ECLI:NL:RBNNE:2015:6329
Rechtbank Noord-Nederland
- Op tegenspraak
- Rechtspraak.nl
Afwijzing vordering tot ontneming van wederrechtelijk verkregen voordeel na vrijspraak
In deze zaak, behandeld door de Rechtbank Noord-Nederland op 7 december 2015, is een vordering tot ontneming van wederrechtelijk verkregen voordeel afgewezen. De vordering was ingediend door de officier van justitie op 8 mei 2015, waarbij een bedrag van € 33.300,09 werd geëist van de verdachte, die eerder was aangeklaagd voor oplichtingsfeiten. De behandeling van de vordering vond plaats op 23 november 2015, waar de verdachte, zijn raadsvrouw mr. M.R.M. Schaap, en de officier van justitie aanwezig waren. Tijdens deze zitting heeft de officier van justitie vrijspraak voor de verdachte bepleit, wat leidde tot de conclusie dat de vordering tot ontneming van wederrechtelijk verkregen voordeel niet kon worden toegewezen.
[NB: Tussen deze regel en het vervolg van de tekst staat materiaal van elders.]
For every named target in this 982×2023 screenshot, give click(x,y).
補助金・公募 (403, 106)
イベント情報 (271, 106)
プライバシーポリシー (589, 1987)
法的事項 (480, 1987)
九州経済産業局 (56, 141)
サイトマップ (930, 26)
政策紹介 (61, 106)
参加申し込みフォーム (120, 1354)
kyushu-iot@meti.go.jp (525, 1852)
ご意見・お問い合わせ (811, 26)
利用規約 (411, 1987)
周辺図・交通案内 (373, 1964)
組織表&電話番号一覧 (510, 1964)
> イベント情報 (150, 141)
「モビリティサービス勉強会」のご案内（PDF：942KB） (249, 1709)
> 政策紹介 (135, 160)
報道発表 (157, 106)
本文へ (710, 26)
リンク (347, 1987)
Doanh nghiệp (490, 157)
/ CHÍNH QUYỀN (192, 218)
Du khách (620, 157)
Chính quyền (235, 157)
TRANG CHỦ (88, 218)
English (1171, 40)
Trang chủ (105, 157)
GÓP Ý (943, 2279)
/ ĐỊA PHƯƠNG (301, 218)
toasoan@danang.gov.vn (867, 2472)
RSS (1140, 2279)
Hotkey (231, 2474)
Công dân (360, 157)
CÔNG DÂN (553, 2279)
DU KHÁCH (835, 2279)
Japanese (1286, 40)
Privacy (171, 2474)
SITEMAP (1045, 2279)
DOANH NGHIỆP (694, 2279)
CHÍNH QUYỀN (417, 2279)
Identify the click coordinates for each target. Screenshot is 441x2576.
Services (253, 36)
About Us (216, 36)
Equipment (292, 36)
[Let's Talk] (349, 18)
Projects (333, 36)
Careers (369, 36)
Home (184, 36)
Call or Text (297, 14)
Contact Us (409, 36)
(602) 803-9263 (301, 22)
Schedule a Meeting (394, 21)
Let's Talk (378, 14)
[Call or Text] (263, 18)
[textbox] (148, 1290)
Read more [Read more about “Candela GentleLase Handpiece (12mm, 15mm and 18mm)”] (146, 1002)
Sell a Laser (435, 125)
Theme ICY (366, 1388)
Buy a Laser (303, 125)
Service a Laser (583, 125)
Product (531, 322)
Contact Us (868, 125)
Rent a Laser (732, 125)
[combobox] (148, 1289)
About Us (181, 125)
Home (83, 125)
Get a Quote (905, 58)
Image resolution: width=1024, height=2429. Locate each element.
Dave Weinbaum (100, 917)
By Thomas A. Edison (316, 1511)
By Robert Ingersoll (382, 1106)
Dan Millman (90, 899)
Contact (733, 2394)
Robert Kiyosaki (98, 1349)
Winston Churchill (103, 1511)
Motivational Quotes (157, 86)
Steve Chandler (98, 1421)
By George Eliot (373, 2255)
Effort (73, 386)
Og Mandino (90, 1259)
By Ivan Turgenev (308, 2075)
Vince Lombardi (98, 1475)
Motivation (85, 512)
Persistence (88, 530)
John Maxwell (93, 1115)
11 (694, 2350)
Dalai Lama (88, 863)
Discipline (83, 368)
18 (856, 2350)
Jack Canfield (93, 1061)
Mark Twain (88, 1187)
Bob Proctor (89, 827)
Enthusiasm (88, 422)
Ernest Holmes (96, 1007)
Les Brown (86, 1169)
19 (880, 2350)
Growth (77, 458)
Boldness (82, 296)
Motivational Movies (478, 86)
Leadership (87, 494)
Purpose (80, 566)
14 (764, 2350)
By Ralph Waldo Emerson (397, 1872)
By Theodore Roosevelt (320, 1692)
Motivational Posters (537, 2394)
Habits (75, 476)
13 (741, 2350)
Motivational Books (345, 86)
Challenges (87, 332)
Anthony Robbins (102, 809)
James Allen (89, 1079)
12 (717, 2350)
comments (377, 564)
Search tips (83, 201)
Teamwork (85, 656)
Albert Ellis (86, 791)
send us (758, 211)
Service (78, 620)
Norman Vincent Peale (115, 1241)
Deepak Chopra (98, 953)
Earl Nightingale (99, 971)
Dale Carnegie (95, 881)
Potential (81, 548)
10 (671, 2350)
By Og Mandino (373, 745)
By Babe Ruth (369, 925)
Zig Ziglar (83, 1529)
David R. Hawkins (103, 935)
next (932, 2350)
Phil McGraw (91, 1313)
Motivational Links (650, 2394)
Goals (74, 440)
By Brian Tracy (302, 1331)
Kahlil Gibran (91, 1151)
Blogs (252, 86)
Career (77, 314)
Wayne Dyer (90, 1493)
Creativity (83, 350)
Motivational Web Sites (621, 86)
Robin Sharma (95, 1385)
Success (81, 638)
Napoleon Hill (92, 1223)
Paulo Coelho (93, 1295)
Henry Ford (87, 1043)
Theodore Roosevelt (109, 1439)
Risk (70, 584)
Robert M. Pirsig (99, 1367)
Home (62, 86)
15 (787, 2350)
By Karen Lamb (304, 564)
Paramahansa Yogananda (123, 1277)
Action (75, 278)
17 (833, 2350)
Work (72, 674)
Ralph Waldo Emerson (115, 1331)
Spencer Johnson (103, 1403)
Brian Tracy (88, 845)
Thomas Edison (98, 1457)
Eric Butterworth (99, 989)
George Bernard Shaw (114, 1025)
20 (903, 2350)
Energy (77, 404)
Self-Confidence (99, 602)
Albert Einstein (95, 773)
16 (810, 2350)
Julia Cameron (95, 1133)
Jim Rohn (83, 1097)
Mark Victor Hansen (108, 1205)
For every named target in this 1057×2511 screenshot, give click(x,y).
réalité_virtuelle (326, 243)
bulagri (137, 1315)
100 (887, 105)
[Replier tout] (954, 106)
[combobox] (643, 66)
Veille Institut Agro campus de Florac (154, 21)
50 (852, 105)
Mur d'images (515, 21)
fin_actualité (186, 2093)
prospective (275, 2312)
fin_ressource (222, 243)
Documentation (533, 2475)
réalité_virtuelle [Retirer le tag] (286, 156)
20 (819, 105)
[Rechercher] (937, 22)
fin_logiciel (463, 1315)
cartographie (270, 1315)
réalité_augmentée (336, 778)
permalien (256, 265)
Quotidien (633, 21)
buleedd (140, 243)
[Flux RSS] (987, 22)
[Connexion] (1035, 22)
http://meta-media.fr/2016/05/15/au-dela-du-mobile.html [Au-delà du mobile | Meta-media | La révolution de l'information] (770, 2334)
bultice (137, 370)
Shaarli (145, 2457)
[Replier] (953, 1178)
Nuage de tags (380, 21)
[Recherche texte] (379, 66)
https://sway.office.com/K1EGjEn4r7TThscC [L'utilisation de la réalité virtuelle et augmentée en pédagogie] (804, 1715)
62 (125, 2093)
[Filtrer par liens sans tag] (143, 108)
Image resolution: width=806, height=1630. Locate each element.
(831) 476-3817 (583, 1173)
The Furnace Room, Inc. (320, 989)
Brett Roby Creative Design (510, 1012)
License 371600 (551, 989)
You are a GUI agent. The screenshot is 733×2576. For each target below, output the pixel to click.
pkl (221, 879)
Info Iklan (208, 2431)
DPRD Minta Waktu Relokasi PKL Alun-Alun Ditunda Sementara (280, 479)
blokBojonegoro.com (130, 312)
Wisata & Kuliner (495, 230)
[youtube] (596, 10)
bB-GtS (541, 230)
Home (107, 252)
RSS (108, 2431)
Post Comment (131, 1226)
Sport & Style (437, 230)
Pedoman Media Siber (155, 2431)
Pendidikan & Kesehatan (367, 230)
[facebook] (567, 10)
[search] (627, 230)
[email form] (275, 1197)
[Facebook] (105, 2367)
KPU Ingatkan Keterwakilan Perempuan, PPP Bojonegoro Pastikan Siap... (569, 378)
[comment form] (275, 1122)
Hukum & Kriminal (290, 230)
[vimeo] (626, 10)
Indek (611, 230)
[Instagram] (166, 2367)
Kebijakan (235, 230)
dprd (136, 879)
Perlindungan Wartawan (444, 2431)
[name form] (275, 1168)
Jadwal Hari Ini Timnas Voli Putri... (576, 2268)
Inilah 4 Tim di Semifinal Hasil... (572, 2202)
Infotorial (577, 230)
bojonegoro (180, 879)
De rechtbank heeft in haar beoordeling geconstateerd dat de vordering van de officier van justitie niet kon standhouden, gezien de vrijspraak van de verdachte voor de feiten waarop de vordering was gebaseerd. De rechtbank heeft daarbij artikel 36e van het Wetboek van Strafrecht in acht genomen. De beslissing om de vordering af te wijzen werd unaniem genomen door de meervoudige kamer, bestaande uit de rechters M. Haisma, L.H.A.M. Voncken en A.G.D. Overmars. Het vonnis werd uitgesproken tijdens een openbare zitting, waarbij mr. A.G.D. Overmars niet in staat was om het vonnis mede te ondertekenen.